(Records from a data collection)
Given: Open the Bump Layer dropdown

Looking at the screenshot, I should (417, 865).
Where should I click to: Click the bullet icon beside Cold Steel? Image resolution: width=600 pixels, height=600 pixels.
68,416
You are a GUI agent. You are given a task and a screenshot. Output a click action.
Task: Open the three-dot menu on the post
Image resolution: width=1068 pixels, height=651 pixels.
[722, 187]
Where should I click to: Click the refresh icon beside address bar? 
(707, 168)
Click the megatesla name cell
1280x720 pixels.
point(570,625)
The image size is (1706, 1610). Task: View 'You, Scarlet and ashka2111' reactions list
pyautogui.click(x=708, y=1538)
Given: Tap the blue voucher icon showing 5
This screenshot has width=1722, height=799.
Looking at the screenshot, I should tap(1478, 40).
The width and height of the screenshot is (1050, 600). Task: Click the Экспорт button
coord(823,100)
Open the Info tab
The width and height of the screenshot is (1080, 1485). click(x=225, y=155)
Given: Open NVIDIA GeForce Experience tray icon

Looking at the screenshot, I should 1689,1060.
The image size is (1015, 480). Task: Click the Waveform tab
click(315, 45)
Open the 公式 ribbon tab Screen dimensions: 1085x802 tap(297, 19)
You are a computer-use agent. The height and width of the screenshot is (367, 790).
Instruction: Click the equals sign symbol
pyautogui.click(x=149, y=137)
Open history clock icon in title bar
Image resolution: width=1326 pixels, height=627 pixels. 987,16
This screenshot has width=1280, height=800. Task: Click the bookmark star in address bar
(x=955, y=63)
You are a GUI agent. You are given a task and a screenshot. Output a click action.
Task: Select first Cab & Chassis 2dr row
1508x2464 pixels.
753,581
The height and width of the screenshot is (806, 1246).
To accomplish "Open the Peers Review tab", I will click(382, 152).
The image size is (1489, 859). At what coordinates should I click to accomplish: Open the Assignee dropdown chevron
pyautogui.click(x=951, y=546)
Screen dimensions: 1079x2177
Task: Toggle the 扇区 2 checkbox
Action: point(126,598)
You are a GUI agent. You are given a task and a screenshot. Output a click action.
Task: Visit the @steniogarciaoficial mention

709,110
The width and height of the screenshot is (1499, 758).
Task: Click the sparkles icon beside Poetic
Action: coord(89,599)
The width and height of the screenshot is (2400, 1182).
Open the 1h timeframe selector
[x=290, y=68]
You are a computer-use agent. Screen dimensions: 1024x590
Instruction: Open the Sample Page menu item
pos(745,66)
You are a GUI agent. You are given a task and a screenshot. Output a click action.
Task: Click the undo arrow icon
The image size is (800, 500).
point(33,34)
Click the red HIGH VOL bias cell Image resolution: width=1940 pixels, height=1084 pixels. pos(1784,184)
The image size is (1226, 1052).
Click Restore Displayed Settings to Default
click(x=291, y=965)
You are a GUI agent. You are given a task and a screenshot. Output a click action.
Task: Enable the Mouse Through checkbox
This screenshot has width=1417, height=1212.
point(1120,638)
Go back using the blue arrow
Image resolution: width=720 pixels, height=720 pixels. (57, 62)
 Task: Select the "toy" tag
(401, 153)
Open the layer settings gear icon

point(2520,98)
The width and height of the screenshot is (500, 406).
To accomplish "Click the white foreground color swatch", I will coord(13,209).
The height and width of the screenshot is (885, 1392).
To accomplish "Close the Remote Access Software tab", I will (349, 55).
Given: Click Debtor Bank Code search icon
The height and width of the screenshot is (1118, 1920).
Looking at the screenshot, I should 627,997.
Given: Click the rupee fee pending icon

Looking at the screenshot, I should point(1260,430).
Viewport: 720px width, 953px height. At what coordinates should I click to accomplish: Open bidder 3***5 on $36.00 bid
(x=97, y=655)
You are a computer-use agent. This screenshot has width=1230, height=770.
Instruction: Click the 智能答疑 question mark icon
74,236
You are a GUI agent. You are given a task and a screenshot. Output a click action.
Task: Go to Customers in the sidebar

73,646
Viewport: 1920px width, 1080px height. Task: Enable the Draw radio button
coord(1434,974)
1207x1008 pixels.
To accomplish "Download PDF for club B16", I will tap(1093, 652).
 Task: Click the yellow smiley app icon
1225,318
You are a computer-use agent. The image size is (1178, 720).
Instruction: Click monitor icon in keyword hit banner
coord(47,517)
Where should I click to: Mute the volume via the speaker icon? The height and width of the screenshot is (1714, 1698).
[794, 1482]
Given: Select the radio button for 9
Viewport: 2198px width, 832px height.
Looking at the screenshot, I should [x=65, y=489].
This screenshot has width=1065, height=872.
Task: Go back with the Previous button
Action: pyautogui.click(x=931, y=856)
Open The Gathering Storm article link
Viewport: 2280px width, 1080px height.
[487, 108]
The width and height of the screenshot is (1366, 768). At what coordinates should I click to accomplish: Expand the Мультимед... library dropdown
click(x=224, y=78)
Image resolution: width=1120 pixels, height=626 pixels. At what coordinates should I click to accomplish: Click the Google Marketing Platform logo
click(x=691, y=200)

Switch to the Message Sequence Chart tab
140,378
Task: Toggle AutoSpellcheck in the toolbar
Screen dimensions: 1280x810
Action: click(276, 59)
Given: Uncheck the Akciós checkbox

**What you need to do:** Write every line of the data above as a JSON list of strings, one string per line, skipping blank lines.

**Task response:**
[
  "Given: Open the Bump Layer dropdown",
  "Looking at the screenshot, I should (417, 865).",
  "Where should I click to: Click the bullet icon beside Cold Steel? Image resolution: width=600 pixels, height=600 pixels.",
  "68,416",
  "You are a GUI agent. You are given a task and a screenshot. Output a click action.",
  "Task: Open the three-dot menu on the post",
  "Image resolution: width=1068 pixels, height=651 pixels.",
  "[722, 187]",
  "Where should I click to: Click the refresh icon beside address bar? ",
  "(707, 168)",
  "Click the megatesla name cell",
  "1280x720 pixels.",
  "point(570,625)",
  "The image size is (1706, 1610). Task: View 'You, Scarlet and ashka2111' reactions list",
  "pyautogui.click(x=708, y=1538)",
  "Given: Tap the blue voucher icon showing 5",
  "This screenshot has width=1722, height=799.",
  "Looking at the screenshot, I should tap(1478, 40).",
  "The width and height of the screenshot is (1050, 600). Task: Click the Экспорт button",
  "coord(823,100)",
  "Open the Info tab",
  "The width and height of the screenshot is (1080, 1485). click(x=225, y=155)",
  "Given: Open NVIDIA GeForce Experience tray icon",
  "Looking at the screenshot, I should 1689,1060.",
  "The image size is (1015, 480). Task: Click the Waveform tab",
  "click(315, 45)",
  "Open the 公式 ribbon tab Screen dimensions: 1085x802 tap(297, 19)",
  "You are a computer-use agent. The height and width of the screenshot is (367, 790).",
  "Instruction: Click the equals sign symbol",
  "pyautogui.click(x=149, y=137)",
  "Open history clock icon in title bar",
  "Image resolution: width=1326 pixels, height=627 pixels. 987,16",
  "This screenshot has width=1280, height=800. Task: Click the bookmark star in address bar",
  "(x=955, y=63)",
  "You are a GUI agent. You are given a task and a screenshot. Output a click action.",
  "Task: Select first Cab & Chassis 2dr row",
  "1508x2464 pixels.",
  "753,581",
  "The height and width of the screenshot is (806, 1246).",
  "To accomplish \"Open the Peers Review tab\", I will click(382, 152).",
  "The image size is (1489, 859). At what coordinates should I click to accomplish: Open the Assignee dropdown chevron",
  "pyautogui.click(x=951, y=546)",
  "Screen dimensions: 1079x2177",
  "Task: Toggle the 扇区 2 checkbox",
  "Action: point(126,598)",
  "You are a GUI agent. You are given a task and a screenshot. Output a click action.",
  "Task: Visit the @steniogarciaoficial mention",
  "709,110",
  "The width and height of the screenshot is (1499, 758).",
  "Task: Click the sparkles icon beside Poetic",
  "Action: coord(89,599)",
  "The width and height of the screenshot is (2400, 1182).",
  "Open the 1h timeframe selector",
  "[x=290, y=68]",
  "You are a computer-use agent. Screen dimensions: 1024x590",
  "Instruction: Open the Sample Page menu item",
  "pos(745,66)",
  "You are a GUI agent. You are given a task and a screenshot. Output a click action.",
  "Task: Click the undo arrow icon",
  "The image size is (800, 500).",
  "point(33,34)",
  "Click the red HIGH VOL bias cell Image resolution: width=1940 pixels, height=1084 pixels. pos(1784,184)",
  "The image size is (1226, 1052).",
  "Click Restore Displayed Settings to Default",
  "click(x=291, y=965)",
  "You are a GUI agent. You are given a task and a screenshot. Output a click action.",
  "Task: Enable the Mouse Through checkbox",
  "This screenshot has width=1417, height=1212.",
  "point(1120,638)",
  "Go back using the blue arrow",
  "Image resolution: width=720 pixels, height=720 pixels. (57, 62)",
  " Task: Select the \"toy\" tag",
  "(401, 153)",
  "Open the layer settings gear icon",
  "point(2520,98)",
  "The width and height of the screenshot is (500, 406).",
  "To accomplish \"Click the white foreground color swatch\", I will coord(13,209).",
  "The height and width of the screenshot is (885, 1392).",
  "To accomplish \"Close the Remote Access Software tab\", I will (349, 55).",
  "Given: Click Debtor Bank Code search icon",
  "The height and width of the screenshot is (1118, 1920).",
  "Looking at the screenshot, I should 627,997.",
  "Given: Click the rupee fee pending icon",
  "Looking at the screenshot, I should point(1260,430).",
  "Viewport: 720px width, 953px height. At what coordinates should I click to accomplish: Open bidder 3***5 on $36.00 bid",
  "(x=97, y=655)",
  "You are a computer-use agent. This screenshot has width=1230, height=770.",
  "Instruction: Click the 智能答疑 question mark icon",
  "74,236",
  "You are a GUI agent. You are given a task and a screenshot. Output a click action.",
  "Task: Go to Customers in the sidebar",
  "73,646",
  "Viewport: 1920px width, 1080px height. Task: Enable the Draw radio button",
  "coord(1434,974)",
  "1207x1008 pixels.",
  "To accomplish \"Download PDF for club B16\", I will tap(1093, 652).",
  " Task: Click the yellow smiley app icon",
  "1225,318",
  "You are a computer-use agent. The image size is (1178, 720).",
  "Instruction: Click monitor icon in keyword hit banner",
  "coord(47,517)",
  "Where should I click to: Mute the volume via the speaker icon? The height and width of the screenshot is (1714, 1698).",
  "[794, 1482]",
  "Given: Select the radio button for 9",
  "Viewport: 2198px width, 832px height.",
  "Looking at the screenshot, I should [x=65, y=489].",
  "This screenshot has width=1065, height=872.",
  "Task: Go back with the Previous button",
  "Action: pyautogui.click(x=931, y=856)",
  "Open The Gathering Storm article link",
  "Viewport: 2280px width, 1080px height.",
  "[487, 108]",
  "The width and height of the screenshot is (1366, 768). At what coordinates should I click to accomplish: Expand the Мультимед... library dropdown",
  "click(x=224, y=78)",
  "Image resolution: width=1120 pixels, height=626 pixels. At what coordinates should I click to accomplish: Click the Google Marketing Platform logo",
  "click(x=691, y=200)",
  "Switch to the Message Sequence Chart tab",
  "140,378",
  "Task: Toggle AutoSpellcheck in the toolbar",
  "Screen dimensions: 1280x810",
  "Action: click(276, 59)",
  "Given: Uncheck the Akciós checkbox"
]